Research question: This study investigates and analyzes the influence of earnings management on audit report lag. It also intends to develop a thorough understanding regarding the mediating effect of audit risk on this relation. Motivation: The outcomes of this paper will help to bridge the knowledge gap related to this issue in developing countries due to the importance of audit delay as it relates to corporate transparency. Idea: The issue of reporting delay is important as it relates to corporate transparency. Data: This study is based on a sample consisting of 28 Tunisian companies listed in the Tunis Stock Exchange (TSE) over the periods 2005 to 2010 (pre-2011 revolution) and 2011 to 2017 (post-2011 revolution).
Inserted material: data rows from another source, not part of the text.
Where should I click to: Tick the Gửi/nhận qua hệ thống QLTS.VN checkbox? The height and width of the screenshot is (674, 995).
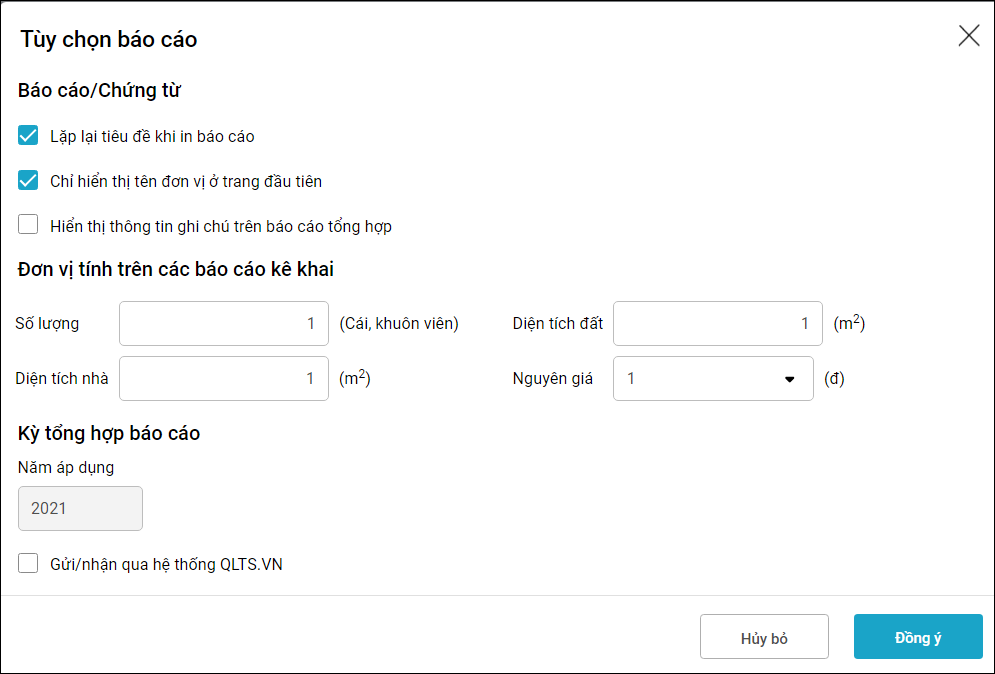pyautogui.click(x=28, y=564)
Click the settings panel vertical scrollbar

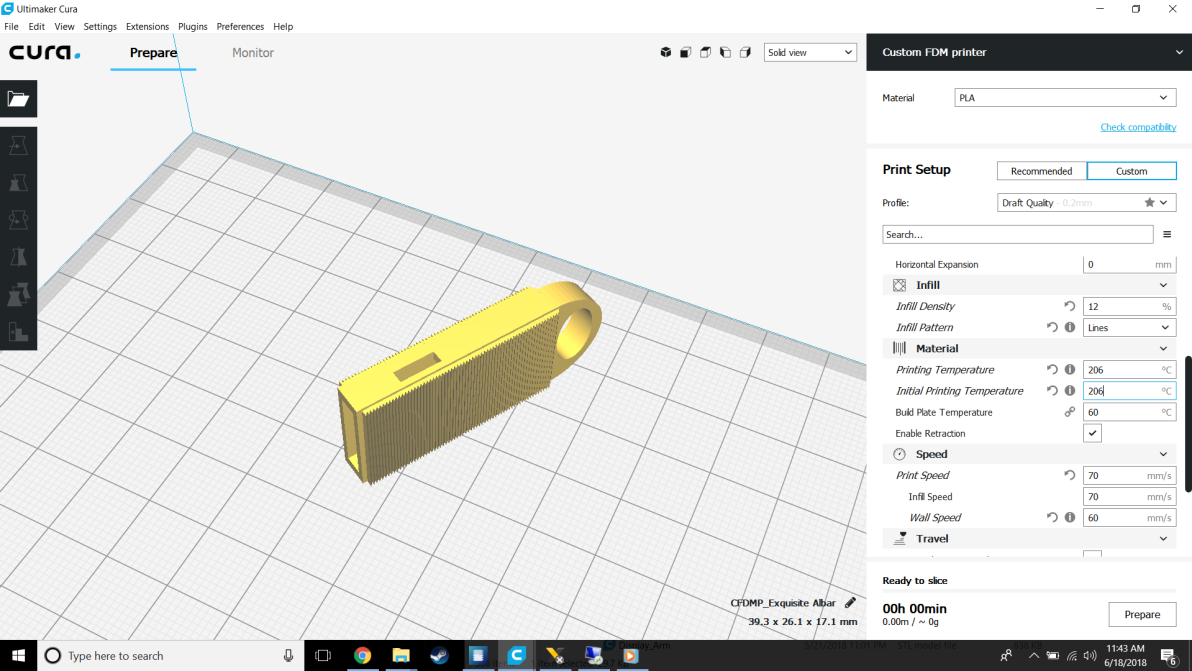tap(1187, 423)
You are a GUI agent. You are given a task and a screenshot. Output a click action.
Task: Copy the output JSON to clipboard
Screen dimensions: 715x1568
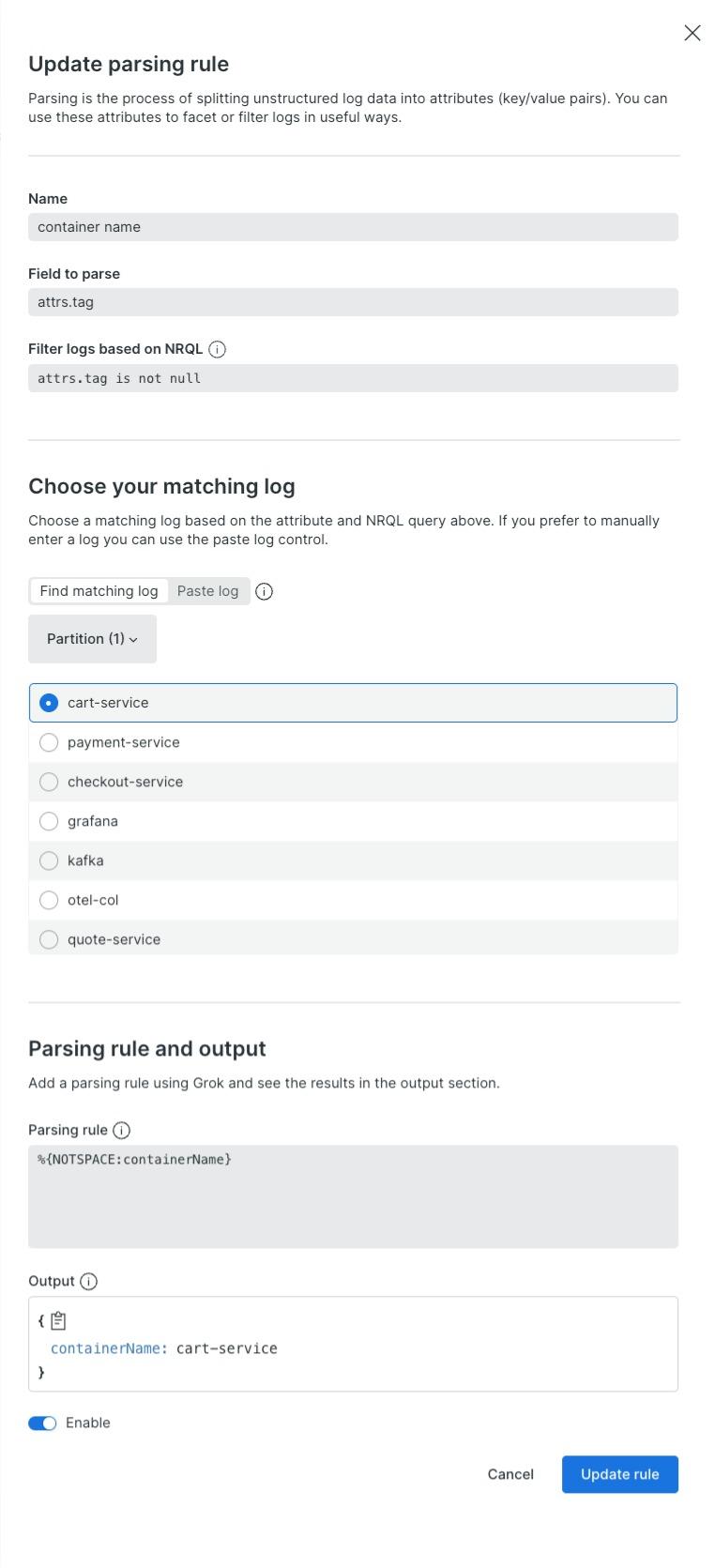[x=57, y=1319]
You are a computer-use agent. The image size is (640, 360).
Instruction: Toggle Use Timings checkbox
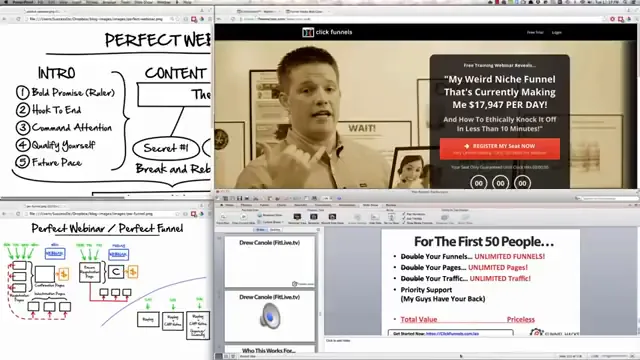click(404, 218)
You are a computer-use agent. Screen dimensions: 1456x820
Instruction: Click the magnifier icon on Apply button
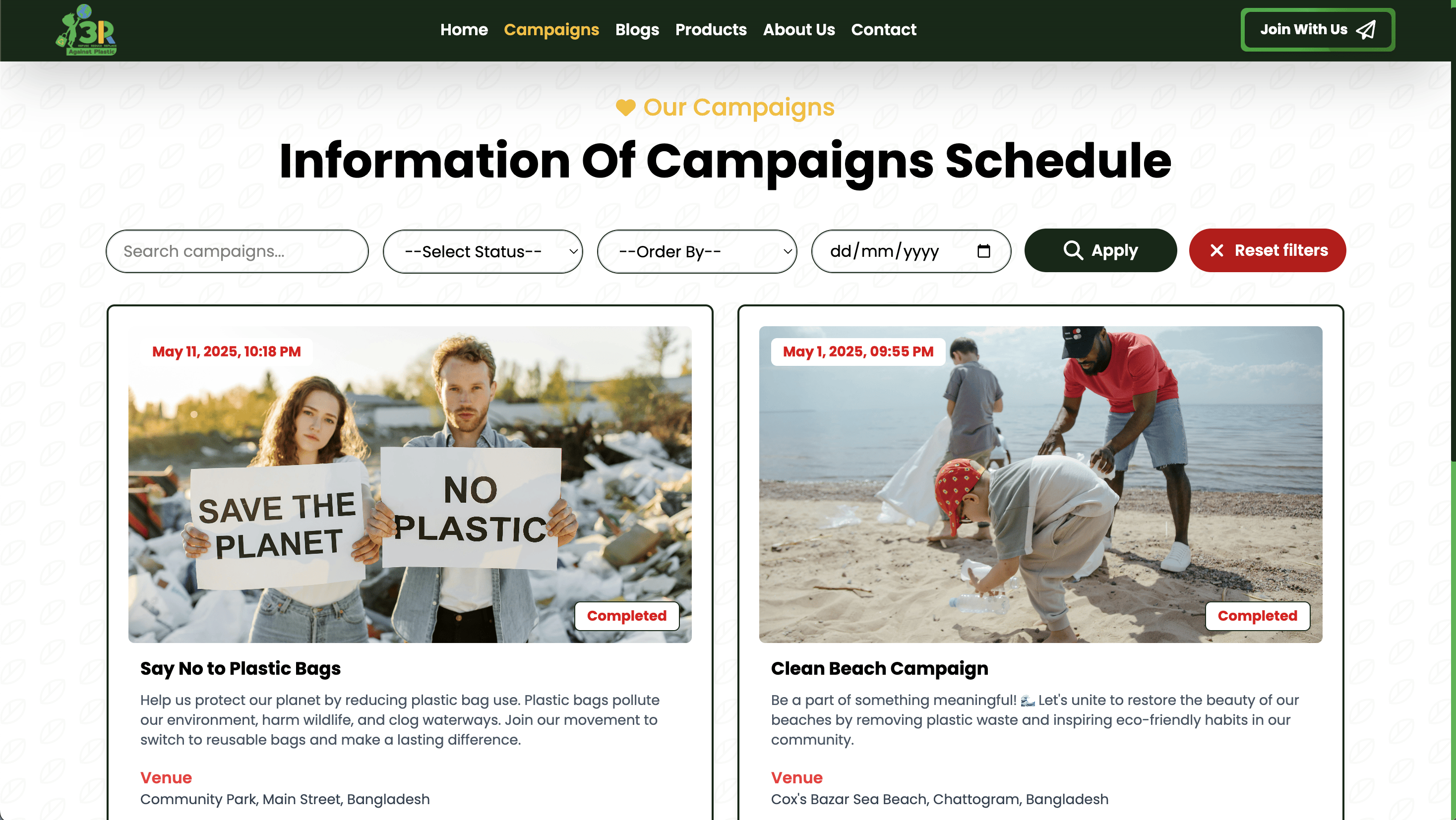pyautogui.click(x=1073, y=250)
Tools: Consisting of 364 observations for the whole period, Structural Equation Modeling (SEM) approach is applied and three models are developed to examine the direct and the indirect link between earnings management and audit report lag. Findings: The results show that firms which manage their earnings upward are more likely to accelerate the release of their financial statements. In addition, in the Tunisian context, audit risk mediates the relationship between earnings management and audit report lag. Contribution: This study extends the existing literature by examining the mediation effect of audit risk on the relationship between earnings management and audit report lag.